Friday, July 20, 2012

In Search of Significance

What's this life for?  What purpose do I serve?  Why am I doing this?  Why am I here?

At some point in our lives, we have jostled these questions around, and they are truly perplexing ones. Without faith, it is a hopeless question.  This constant battle to figure out our earthly purpose tears at us, and in times of weakness it brings us to our knees.   So what is the purpose of this post?

The purpose of my post is significance and how we find our own.  If you think about it, every student, teacher, and leader in education is in search of it.  Some feel that they find it in accolades and accomplishments.  Others find it in the daily completion of a routine of activities.  It can be found in the short-term through the tangible things that we receive, but all of the things listed above have one thing in common.  They are man-made and can't guarantee us perpetual significance.

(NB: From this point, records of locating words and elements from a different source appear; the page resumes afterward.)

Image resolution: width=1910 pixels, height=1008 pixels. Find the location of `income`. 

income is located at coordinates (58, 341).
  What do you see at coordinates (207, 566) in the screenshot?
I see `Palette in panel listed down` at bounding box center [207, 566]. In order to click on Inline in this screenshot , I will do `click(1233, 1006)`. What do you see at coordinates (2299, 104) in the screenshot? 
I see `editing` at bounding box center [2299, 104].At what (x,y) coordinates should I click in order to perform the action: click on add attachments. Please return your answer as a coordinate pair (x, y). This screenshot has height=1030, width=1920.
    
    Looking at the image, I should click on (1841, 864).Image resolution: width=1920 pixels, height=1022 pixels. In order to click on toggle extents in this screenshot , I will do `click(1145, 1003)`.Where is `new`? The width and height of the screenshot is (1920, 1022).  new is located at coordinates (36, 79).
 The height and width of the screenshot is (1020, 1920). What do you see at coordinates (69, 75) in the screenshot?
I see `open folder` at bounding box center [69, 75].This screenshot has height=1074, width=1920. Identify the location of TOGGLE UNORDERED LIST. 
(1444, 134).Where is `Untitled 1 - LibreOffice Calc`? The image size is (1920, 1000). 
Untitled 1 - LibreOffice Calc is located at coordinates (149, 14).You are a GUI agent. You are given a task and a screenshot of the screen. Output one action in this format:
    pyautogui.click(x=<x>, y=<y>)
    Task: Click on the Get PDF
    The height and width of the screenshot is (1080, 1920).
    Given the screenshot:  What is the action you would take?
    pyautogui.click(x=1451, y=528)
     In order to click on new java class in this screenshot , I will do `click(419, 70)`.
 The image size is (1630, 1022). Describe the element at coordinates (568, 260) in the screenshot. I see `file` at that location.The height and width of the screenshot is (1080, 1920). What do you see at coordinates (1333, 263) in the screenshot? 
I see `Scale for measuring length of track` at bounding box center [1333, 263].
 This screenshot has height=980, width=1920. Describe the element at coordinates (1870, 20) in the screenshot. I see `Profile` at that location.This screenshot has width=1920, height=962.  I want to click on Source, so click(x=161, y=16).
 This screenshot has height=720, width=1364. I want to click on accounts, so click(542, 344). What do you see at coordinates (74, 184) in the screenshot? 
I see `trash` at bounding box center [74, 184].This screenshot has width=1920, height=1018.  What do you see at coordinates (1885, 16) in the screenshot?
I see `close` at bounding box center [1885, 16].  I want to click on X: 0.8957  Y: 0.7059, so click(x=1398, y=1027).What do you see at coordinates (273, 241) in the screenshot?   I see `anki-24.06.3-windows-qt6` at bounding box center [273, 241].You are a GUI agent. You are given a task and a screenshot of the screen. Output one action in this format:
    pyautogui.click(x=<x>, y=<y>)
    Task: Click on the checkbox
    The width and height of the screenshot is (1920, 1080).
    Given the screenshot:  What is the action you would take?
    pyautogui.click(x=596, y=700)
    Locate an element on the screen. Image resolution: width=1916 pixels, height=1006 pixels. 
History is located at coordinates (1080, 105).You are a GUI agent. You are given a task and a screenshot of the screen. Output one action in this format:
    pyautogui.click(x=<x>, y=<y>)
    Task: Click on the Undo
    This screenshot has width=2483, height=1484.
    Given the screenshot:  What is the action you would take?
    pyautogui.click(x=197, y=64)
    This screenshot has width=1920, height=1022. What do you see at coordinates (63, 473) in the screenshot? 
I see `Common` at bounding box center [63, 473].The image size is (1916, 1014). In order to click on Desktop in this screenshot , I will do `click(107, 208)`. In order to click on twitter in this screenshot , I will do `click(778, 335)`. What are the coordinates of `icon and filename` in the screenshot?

Significance is not found in what you receive, earn or achieve. Significance can only be found in what you give.  The reality is that the things you gain are easily forgotten.  Can you name the last SuperBowl champion, teacher of the year or last year's accountability rating?  That is because these things are permanently irrelevant in our lives.  They are events that disappear from our minds faster than they appeared.  Life moves faster than our accolades, and we are pressed to replace them quickly with an even bigger feat.

Now if I ask you who was the most inspiring teacher you ever had, someone who was there for you in your darkest hour or the greatest influence on your life.  These names flash to the forefront with lightening speed.  Why is that?  These memories consist not of things but of people.  They are critical to our DNA.  They made us who we are.  Even the most terrible people in our lives are significant because they played a role in our hard-wiring.  They shaped us in how we relate to others, how we serve others and how we guide our daily lives.

So what does this all mean?

It means that we have a constant internal battle to pay it forward.  If we truly are in search of significance, we are not looking for the next big thing to do.  We are looking for the next person to help, and we want the talent that we give to be of  grand and long-lasting nature.  It is this constant desire to ensure that what we do changes the lives and more importantly the moral fiber of the person that we intend to help.  Because if we are able to make an immense change in someone's life, that means that our lifeblood will continue to flow forever.  We will have found a way to signify ourselves by developing value in others, and I can find no better way than this to discover our significance.